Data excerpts
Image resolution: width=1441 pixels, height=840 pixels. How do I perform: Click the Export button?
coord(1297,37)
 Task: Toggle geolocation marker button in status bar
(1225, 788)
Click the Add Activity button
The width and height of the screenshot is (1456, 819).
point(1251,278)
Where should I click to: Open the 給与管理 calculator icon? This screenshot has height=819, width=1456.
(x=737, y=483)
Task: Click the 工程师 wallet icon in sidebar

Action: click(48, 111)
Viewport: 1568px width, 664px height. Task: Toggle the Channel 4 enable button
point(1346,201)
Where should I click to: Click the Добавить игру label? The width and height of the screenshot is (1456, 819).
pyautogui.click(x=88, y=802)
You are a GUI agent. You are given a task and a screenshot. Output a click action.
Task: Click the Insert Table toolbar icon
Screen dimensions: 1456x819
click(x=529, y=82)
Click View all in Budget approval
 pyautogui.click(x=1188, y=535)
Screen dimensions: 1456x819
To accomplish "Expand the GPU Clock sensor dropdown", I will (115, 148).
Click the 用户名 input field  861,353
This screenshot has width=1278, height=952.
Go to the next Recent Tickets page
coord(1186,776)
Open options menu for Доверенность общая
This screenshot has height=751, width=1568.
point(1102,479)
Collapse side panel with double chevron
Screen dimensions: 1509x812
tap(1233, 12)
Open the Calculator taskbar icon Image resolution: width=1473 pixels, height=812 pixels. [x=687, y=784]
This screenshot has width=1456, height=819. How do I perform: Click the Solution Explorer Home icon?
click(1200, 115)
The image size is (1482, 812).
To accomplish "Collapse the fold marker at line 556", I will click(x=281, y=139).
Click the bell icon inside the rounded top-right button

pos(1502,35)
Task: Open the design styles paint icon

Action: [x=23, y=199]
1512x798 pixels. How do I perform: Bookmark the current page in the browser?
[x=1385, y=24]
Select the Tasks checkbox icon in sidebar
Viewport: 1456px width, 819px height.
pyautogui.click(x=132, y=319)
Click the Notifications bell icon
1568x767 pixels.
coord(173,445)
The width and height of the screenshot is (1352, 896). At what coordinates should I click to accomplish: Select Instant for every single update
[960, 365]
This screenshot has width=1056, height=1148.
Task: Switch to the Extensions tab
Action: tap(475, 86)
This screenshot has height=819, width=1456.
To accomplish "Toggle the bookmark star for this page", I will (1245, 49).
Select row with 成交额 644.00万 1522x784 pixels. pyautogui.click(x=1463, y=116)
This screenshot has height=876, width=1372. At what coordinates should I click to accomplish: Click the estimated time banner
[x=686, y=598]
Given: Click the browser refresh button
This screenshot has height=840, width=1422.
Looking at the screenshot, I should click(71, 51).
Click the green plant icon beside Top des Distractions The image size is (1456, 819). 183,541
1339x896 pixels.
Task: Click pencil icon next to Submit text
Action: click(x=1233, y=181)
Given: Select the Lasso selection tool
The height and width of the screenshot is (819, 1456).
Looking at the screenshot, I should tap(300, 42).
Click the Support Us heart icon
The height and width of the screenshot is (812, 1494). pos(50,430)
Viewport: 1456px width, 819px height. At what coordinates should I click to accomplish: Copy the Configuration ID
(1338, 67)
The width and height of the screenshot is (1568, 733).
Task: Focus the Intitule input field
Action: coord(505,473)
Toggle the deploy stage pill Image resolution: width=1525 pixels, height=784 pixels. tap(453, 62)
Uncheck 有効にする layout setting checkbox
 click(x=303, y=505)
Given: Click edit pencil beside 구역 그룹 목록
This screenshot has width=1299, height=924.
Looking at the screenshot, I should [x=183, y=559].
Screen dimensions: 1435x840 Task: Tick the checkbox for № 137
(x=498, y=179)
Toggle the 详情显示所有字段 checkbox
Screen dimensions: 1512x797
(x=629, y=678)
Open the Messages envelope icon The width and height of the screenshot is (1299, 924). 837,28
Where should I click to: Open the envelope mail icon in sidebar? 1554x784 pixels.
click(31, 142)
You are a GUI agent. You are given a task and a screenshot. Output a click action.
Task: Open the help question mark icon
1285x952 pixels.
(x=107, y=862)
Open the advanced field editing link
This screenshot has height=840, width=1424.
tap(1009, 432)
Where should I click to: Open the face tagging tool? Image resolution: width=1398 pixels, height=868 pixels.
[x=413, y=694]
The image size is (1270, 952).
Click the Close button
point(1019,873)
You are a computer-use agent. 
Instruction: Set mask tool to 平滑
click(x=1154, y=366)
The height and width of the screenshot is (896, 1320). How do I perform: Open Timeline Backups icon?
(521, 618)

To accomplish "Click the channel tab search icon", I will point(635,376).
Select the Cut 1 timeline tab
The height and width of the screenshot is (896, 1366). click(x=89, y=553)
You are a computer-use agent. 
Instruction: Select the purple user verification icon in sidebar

WHAT TO DO
The records above should be set down again word for word.

FINISHED EXERCISE
Image resolution: width=1441 pixels, height=840 pixels. How do I perform: Click the Export button?
coord(1297,37)
 Task: Toggle geolocation marker button in status bar
(1225, 788)
Click the Add Activity button
The width and height of the screenshot is (1456, 819).
point(1251,278)
Where should I click to: Open the 給与管理 calculator icon? This screenshot has height=819, width=1456.
(x=737, y=483)
Task: Click the 工程师 wallet icon in sidebar

Action: click(48, 111)
Viewport: 1568px width, 664px height. Task: Toggle the Channel 4 enable button
point(1346,201)
Where should I click to: Click the Добавить игру label? The width and height of the screenshot is (1456, 819).
pyautogui.click(x=88, y=802)
You are a GUI agent. You are given a task and a screenshot. Output a click action.
Task: Click the Insert Table toolbar icon
Screen dimensions: 1456x819
click(x=529, y=82)
Click View all in Budget approval
 pyautogui.click(x=1188, y=535)
Screen dimensions: 1456x819
To accomplish "Expand the GPU Clock sensor dropdown", I will (115, 148).
Click the 用户名 input field  861,353
This screenshot has width=1278, height=952.
Go to the next Recent Tickets page
coord(1186,776)
Open options menu for Доверенность общая
This screenshot has height=751, width=1568.
point(1102,479)
Collapse side panel with double chevron
Screen dimensions: 1509x812
tap(1233, 12)
Open the Calculator taskbar icon Image resolution: width=1473 pixels, height=812 pixels. [x=687, y=784]
This screenshot has width=1456, height=819. How do I perform: Click the Solution Explorer Home icon?
click(1200, 115)
The image size is (1482, 812).
To accomplish "Collapse the fold marker at line 556", I will click(x=281, y=139).
Click the bell icon inside the rounded top-right button

pos(1502,35)
Task: Open the design styles paint icon

Action: [x=23, y=199]
1512x798 pixels. How do I perform: Bookmark the current page in the browser?
[x=1385, y=24]
Select the Tasks checkbox icon in sidebar
Viewport: 1456px width, 819px height.
pyautogui.click(x=132, y=319)
Click the Notifications bell icon
1568x767 pixels.
coord(173,445)
The width and height of the screenshot is (1352, 896). At what coordinates should I click to accomplish: Select Instant for every single update
[960, 365]
This screenshot has width=1056, height=1148.
Task: Switch to the Extensions tab
Action: tap(475, 86)
This screenshot has height=819, width=1456.
To accomplish "Toggle the bookmark star for this page", I will (1245, 49).
Select row with 成交额 644.00万 1522x784 pixels. pyautogui.click(x=1463, y=116)
This screenshot has height=876, width=1372. At what coordinates should I click to accomplish: Click the estimated time banner
[x=686, y=598]
Given: Click the browser refresh button
This screenshot has height=840, width=1422.
Looking at the screenshot, I should click(71, 51).
Click the green plant icon beside Top des Distractions The image size is (1456, 819). 183,541
1339x896 pixels.
Task: Click pencil icon next to Submit text
Action: click(x=1233, y=181)
Given: Select the Lasso selection tool
The height and width of the screenshot is (819, 1456).
Looking at the screenshot, I should tap(300, 42).
Click the Support Us heart icon
The height and width of the screenshot is (812, 1494). pos(50,430)
Viewport: 1456px width, 819px height. At what coordinates should I click to accomplish: Copy the Configuration ID
(1338, 67)
The width and height of the screenshot is (1568, 733).
Task: Focus the Intitule input field
Action: coord(505,473)
Toggle the deploy stage pill Image resolution: width=1525 pixels, height=784 pixels. tap(453, 62)
Uncheck 有効にする layout setting checkbox
 click(x=303, y=505)
Given: Click edit pencil beside 구역 그룹 목록
This screenshot has width=1299, height=924.
Looking at the screenshot, I should [x=183, y=559].
Screen dimensions: 1435x840 Task: Tick the checkbox for № 137
(x=498, y=179)
Toggle the 详情显示所有字段 checkbox
Screen dimensions: 1512x797
(x=629, y=678)
Open the Messages envelope icon The width and height of the screenshot is (1299, 924). 837,28
Where should I click to: Open the envelope mail icon in sidebar? 1554x784 pixels.
click(31, 142)
You are a GUI agent. You are given a task and a screenshot. Output a click action.
Task: Open the help question mark icon
1285x952 pixels.
(x=107, y=862)
Open the advanced field editing link
This screenshot has height=840, width=1424.
tap(1009, 432)
Where should I click to: Open the face tagging tool? Image resolution: width=1398 pixels, height=868 pixels.
[x=413, y=694]
The image size is (1270, 952).
Click the Close button
point(1019,873)
You are a computer-use agent. 
Instruction: Set mask tool to 平滑
click(x=1154, y=366)
The height and width of the screenshot is (896, 1320). How do I perform: Open Timeline Backups icon?
(521, 618)

To accomplish "Click the channel tab search icon", I will point(635,376).
Select the Cut 1 timeline tab
The height and width of the screenshot is (896, 1366). click(x=89, y=553)
You are a computer-use agent. 
Instruction: Select the purple user verification icon in sidebar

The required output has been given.